# Directions
Please give back an exact reproduction of the lines from the one with "Given: Click the TeamViewer desktop shortcut" through the end of the entries below, and no others.

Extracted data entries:
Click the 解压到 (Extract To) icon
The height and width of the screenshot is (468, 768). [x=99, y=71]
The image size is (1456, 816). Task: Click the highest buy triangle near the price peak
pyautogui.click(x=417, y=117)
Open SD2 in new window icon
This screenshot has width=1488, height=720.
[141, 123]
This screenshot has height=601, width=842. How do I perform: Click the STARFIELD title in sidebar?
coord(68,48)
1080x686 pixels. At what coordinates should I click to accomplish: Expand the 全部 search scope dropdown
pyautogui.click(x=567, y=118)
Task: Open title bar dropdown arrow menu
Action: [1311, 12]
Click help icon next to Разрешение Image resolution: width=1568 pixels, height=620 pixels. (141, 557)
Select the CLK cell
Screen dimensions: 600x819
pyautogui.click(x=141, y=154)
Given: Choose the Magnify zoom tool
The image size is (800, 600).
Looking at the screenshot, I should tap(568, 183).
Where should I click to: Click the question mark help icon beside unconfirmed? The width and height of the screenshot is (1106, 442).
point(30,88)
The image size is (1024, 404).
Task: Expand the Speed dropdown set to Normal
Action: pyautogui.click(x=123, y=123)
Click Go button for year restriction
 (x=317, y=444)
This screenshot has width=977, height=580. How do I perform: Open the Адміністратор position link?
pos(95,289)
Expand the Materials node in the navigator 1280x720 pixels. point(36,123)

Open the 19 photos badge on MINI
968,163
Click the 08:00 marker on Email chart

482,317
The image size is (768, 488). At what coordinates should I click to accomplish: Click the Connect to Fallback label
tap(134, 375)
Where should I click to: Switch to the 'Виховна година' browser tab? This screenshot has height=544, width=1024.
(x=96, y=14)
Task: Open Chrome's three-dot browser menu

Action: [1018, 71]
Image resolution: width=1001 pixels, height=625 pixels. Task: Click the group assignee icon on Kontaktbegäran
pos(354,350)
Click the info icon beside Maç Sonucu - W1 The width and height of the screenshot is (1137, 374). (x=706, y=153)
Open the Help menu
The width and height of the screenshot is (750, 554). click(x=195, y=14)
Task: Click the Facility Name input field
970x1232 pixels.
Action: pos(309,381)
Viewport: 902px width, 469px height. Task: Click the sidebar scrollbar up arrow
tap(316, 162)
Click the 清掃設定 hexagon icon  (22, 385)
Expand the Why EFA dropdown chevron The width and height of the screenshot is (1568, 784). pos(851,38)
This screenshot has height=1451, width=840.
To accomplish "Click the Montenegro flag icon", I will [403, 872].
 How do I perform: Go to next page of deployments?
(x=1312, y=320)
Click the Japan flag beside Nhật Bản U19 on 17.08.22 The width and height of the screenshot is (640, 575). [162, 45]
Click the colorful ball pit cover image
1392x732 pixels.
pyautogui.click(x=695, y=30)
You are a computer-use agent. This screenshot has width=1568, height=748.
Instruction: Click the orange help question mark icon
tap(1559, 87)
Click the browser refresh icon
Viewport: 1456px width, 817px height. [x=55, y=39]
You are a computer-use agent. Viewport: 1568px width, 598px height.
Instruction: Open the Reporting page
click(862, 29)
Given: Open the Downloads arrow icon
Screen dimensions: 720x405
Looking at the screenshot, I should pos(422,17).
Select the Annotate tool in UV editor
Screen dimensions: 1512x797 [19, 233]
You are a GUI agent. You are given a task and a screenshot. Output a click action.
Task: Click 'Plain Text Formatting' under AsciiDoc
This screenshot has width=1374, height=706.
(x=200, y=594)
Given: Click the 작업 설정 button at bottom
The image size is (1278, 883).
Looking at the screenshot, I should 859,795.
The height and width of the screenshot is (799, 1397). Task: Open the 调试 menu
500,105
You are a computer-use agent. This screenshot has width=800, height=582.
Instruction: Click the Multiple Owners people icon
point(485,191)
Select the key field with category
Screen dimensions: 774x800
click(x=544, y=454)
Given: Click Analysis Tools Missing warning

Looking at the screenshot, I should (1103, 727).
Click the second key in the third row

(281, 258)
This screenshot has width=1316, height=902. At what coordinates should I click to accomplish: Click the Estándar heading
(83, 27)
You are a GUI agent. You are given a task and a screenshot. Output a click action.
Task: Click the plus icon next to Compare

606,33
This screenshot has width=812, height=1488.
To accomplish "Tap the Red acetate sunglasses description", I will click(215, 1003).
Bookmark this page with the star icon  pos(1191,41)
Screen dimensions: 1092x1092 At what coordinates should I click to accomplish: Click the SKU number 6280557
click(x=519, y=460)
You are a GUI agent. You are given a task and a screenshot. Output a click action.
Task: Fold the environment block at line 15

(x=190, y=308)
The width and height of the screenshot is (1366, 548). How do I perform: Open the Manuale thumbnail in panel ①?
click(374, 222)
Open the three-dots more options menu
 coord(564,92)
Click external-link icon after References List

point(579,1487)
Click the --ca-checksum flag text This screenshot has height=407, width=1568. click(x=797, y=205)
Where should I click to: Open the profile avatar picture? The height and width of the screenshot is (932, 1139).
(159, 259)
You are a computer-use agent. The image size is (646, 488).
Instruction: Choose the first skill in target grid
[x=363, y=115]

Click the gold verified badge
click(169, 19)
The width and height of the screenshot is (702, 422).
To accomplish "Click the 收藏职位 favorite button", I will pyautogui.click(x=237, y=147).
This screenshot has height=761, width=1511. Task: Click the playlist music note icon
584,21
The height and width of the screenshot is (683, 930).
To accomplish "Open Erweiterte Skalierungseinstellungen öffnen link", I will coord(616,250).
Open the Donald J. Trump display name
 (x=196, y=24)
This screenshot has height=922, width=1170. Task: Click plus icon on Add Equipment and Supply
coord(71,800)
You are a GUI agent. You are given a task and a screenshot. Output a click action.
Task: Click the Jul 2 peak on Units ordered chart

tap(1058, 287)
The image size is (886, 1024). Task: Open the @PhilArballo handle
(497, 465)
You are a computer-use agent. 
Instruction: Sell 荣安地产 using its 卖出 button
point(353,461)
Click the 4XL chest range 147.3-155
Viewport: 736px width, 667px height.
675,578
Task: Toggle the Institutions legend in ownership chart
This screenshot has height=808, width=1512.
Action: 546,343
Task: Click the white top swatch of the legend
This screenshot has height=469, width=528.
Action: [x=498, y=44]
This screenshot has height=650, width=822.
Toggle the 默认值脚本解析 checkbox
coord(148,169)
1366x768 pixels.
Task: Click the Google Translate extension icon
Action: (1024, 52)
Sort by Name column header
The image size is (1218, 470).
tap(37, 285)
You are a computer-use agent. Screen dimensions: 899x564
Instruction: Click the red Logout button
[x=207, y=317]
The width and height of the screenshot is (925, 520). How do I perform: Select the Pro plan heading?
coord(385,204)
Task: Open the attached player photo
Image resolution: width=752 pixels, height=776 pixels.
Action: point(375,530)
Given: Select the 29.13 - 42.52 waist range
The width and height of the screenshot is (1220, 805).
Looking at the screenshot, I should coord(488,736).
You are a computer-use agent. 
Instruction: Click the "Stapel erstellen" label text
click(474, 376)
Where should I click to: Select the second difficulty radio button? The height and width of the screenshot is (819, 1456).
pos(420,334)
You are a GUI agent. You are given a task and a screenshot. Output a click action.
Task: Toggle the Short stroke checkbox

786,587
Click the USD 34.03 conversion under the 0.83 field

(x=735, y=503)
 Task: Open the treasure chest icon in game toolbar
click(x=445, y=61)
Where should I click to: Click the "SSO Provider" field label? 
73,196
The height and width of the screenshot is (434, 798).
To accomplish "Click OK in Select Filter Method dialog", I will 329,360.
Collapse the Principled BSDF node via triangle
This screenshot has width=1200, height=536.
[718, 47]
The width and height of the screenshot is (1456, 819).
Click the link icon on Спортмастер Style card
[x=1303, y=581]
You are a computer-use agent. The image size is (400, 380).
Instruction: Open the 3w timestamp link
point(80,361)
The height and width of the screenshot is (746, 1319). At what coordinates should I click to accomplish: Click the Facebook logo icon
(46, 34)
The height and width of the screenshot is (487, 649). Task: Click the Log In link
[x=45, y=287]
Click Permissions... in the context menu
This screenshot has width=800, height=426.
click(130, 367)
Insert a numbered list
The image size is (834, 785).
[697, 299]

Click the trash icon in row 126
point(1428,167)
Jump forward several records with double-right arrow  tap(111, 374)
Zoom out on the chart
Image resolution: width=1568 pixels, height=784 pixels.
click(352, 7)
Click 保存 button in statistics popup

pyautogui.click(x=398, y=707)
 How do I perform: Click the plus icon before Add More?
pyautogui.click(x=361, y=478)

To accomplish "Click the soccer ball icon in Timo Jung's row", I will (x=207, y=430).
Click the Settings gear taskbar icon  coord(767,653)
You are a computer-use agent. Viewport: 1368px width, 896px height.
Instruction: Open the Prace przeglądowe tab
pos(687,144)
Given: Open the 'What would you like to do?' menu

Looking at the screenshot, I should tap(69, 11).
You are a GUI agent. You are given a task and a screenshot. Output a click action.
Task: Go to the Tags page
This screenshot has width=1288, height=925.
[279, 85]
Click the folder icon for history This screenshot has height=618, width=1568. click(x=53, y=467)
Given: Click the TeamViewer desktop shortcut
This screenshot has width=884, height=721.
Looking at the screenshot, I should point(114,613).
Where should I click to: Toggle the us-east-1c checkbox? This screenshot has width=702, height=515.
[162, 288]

# Output of the task
Given: Click the TeamViewer desktop shortcut
This screenshot has width=884, height=721.
Looking at the screenshot, I should point(114,613).
Where should I click to: Toggle the us-east-1c checkbox? This screenshot has width=702, height=515.
[162, 288]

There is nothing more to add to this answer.